You mean you want an expression that is human-readable even when the order is a symbol? Here is an attempt:

poly[vars_List, a_, order_Integer /; order >= 0] :=

 Module[{n = Length@vars, idx, z},
  idx = Select[Tuples[Range[0, order], n], Total[#] <= order &]; 
  Plus @@ 
   Table[Subscript[a, Sequence @@ r] Times @@ (vars^r), {r, idx}]]; 
poly[vars_List /; Length[vars] > 2, a_, order_] :=

 Inactive[Sum][
  Inactive[Times][
   Subscript[a, Subscript["i", 1], \[Ellipsis], 
    Subscript["i", Length[vars]]], vars[[1]]^
   Subscript["i", 1], \[Ellipsis], vars[[-1]]^
   Subscript["i", Length[vars]]], 
  0 <= Inactive[Plus][Subscript["i", 1], \[Ellipsis], 
    Subscript["i", Length[vars]]] <= order]

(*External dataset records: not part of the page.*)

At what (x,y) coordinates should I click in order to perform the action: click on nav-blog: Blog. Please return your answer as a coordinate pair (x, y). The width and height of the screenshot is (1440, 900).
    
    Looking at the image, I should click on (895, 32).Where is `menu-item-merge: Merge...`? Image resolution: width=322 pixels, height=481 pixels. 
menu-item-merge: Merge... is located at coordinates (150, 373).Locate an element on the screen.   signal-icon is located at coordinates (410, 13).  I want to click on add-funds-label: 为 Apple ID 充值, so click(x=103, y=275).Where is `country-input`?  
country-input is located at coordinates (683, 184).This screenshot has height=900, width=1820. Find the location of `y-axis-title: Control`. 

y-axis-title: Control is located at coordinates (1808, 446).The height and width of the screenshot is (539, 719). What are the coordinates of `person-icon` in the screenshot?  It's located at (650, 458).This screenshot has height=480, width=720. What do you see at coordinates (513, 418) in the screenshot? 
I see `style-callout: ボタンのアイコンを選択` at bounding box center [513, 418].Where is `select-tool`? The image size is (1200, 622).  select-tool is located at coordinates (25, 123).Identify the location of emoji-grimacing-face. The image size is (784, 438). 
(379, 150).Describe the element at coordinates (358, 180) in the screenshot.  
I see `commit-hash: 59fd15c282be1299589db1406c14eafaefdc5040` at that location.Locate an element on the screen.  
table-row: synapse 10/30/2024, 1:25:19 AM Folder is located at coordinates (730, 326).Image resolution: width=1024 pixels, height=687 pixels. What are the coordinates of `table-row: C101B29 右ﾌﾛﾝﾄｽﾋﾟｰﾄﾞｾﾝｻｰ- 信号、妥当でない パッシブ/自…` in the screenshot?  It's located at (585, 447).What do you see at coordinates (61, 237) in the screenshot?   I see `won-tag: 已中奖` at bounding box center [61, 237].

Try poly[{x, y, z, t}, a, n]

Hi Vinícius

One issue is that N is a built-in symbol. Try

ClearAll@n
poly[{x, y}, a, n]

Range[0, n] is unbounded. Is there a reason why you cannot use Sum to generate the polynomial?

Hi Mr. Schachner, I hope you are doing well.

Thank you for your insightful comment. Indeed, I have also tried to compute $P(x,y)$ using Sum. However, it did not work nicely in the general case. Nevertheless, your code has clarified all of my doubts.

Thanks once more, and God bless you.